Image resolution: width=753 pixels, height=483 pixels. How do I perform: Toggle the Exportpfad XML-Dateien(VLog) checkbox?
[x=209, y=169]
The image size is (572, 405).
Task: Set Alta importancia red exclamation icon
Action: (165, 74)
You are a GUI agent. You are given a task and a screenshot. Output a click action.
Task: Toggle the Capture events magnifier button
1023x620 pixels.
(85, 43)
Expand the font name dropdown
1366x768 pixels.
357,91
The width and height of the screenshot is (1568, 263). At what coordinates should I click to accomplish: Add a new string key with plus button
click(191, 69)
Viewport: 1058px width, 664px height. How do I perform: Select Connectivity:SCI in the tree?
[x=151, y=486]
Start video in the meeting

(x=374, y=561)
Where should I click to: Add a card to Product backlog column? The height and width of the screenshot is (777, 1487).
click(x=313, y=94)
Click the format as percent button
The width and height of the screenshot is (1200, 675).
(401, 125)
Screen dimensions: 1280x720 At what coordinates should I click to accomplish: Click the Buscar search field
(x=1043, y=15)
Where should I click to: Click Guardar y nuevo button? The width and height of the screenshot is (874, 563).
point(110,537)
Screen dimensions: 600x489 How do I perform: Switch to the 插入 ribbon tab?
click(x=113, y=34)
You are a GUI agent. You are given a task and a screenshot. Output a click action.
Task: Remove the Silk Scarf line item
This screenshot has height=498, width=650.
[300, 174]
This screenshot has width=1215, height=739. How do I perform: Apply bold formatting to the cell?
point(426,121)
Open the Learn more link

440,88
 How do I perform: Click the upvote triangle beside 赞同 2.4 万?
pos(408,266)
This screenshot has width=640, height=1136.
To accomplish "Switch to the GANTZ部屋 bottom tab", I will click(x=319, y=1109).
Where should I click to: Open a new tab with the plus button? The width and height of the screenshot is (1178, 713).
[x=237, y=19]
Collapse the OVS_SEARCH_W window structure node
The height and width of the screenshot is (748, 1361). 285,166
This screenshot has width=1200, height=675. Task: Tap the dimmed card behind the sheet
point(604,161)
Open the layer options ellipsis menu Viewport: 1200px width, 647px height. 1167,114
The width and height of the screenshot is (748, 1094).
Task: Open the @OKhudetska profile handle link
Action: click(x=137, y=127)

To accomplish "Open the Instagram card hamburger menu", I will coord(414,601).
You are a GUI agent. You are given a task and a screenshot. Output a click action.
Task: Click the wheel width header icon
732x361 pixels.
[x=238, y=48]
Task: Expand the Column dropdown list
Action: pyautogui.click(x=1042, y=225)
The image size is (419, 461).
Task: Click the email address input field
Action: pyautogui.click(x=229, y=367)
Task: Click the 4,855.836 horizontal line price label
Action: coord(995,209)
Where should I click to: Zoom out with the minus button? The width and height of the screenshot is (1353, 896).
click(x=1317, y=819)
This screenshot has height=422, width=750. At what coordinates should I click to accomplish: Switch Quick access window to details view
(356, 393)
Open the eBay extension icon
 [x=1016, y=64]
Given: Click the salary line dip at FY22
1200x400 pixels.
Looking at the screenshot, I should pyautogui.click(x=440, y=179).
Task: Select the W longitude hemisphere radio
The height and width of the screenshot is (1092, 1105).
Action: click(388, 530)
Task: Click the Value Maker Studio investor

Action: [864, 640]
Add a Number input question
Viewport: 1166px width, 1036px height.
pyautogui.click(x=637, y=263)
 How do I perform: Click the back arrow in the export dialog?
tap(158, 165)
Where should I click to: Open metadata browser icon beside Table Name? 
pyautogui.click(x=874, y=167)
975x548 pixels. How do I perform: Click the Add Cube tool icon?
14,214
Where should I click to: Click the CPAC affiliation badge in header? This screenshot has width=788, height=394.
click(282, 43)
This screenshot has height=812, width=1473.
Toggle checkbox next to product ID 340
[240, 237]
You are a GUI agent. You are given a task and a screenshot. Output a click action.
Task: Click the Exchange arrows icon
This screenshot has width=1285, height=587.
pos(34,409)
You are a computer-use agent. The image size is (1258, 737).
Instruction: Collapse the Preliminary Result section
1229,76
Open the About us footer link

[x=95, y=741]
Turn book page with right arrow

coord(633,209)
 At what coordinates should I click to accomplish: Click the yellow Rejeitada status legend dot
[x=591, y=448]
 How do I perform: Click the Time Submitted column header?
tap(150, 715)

▸ PROBLEM TO SOLVE
Working from the material above, reproduce it in full and unchanged.

▸ RESPONSE BELOW
Image resolution: width=753 pixels, height=483 pixels. How do I perform: Toggle the Exportpfad XML-Dateien(VLog) checkbox?
[x=209, y=169]
The image size is (572, 405).
Task: Set Alta importancia red exclamation icon
Action: (165, 74)
You are a GUI agent. You are given a task and a screenshot. Output a click action.
Task: Toggle the Capture events magnifier button
1023x620 pixels.
(85, 43)
Expand the font name dropdown
1366x768 pixels.
357,91
The width and height of the screenshot is (1568, 263). At what coordinates should I click to accomplish: Add a new string key with plus button
click(191, 69)
Viewport: 1058px width, 664px height. How do I perform: Select Connectivity:SCI in the tree?
[x=151, y=486]
Start video in the meeting

(x=374, y=561)
Where should I click to: Add a card to Product backlog column? The height and width of the screenshot is (777, 1487).
click(x=313, y=94)
Click the format as percent button
The width and height of the screenshot is (1200, 675).
(401, 125)
Screen dimensions: 1280x720 At what coordinates should I click to accomplish: Click the Buscar search field
(x=1043, y=15)
Where should I click to: Click Guardar y nuevo button? The width and height of the screenshot is (874, 563).
point(110,537)
Screen dimensions: 600x489 How do I perform: Switch to the 插入 ribbon tab?
click(x=113, y=34)
You are a GUI agent. You are given a task and a screenshot. Output a click action.
Task: Remove the Silk Scarf line item
This screenshot has height=498, width=650.
[300, 174]
This screenshot has width=1215, height=739. How do I perform: Apply bold formatting to the cell?
point(426,121)
Open the Learn more link

440,88
 How do I perform: Click the upvote triangle beside 赞同 2.4 万?
pos(408,266)
This screenshot has width=640, height=1136.
To accomplish "Switch to the GANTZ部屋 bottom tab", I will click(x=319, y=1109).
Where should I click to: Open a new tab with the plus button? The width and height of the screenshot is (1178, 713).
[x=237, y=19]
Collapse the OVS_SEARCH_W window structure node
The height and width of the screenshot is (748, 1361). 285,166
This screenshot has width=1200, height=675. Task: Tap the dimmed card behind the sheet
point(604,161)
Open the layer options ellipsis menu Viewport: 1200px width, 647px height. 1167,114
The width and height of the screenshot is (748, 1094).
Task: Open the @OKhudetska profile handle link
Action: click(x=137, y=127)

To accomplish "Open the Instagram card hamburger menu", I will coord(414,601).
You are a GUI agent. You are given a task and a screenshot. Output a click action.
Task: Click the wheel width header icon
732x361 pixels.
[x=238, y=48]
Task: Expand the Column dropdown list
Action: pyautogui.click(x=1042, y=225)
The image size is (419, 461).
Task: Click the email address input field
Action: pyautogui.click(x=229, y=367)
Task: Click the 4,855.836 horizontal line price label
Action: coord(995,209)
Where should I click to: Zoom out with the minus button? The width and height of the screenshot is (1353, 896).
click(x=1317, y=819)
This screenshot has height=422, width=750. At what coordinates should I click to accomplish: Switch Quick access window to details view
(356, 393)
Open the eBay extension icon
 [x=1016, y=64]
Given: Click the salary line dip at FY22
1200x400 pixels.
Looking at the screenshot, I should pyautogui.click(x=440, y=179).
Task: Select the W longitude hemisphere radio
The height and width of the screenshot is (1092, 1105).
Action: click(388, 530)
Task: Click the Value Maker Studio investor

Action: [864, 640]
Add a Number input question
Viewport: 1166px width, 1036px height.
pyautogui.click(x=637, y=263)
 How do I perform: Click the back arrow in the export dialog?
tap(158, 165)
Where should I click to: Open metadata browser icon beside Table Name? 
pyautogui.click(x=874, y=167)
975x548 pixels. How do I perform: Click the Add Cube tool icon?
14,214
Where should I click to: Click the CPAC affiliation badge in header? This screenshot has width=788, height=394.
click(282, 43)
This screenshot has height=812, width=1473.
Toggle checkbox next to product ID 340
[240, 237]
You are a GUI agent. You are given a task and a screenshot. Output a click action.
Task: Click the Exchange arrows icon
This screenshot has width=1285, height=587.
pos(34,409)
You are a computer-use agent. The image size is (1258, 737).
Instruction: Collapse the Preliminary Result section
1229,76
Open the About us footer link

[x=95, y=741]
Turn book page with right arrow

coord(633,209)
 At what coordinates should I click to accomplish: Click the yellow Rejeitada status legend dot
[x=591, y=448]
 How do I perform: Click the Time Submitted column header?
tap(150, 715)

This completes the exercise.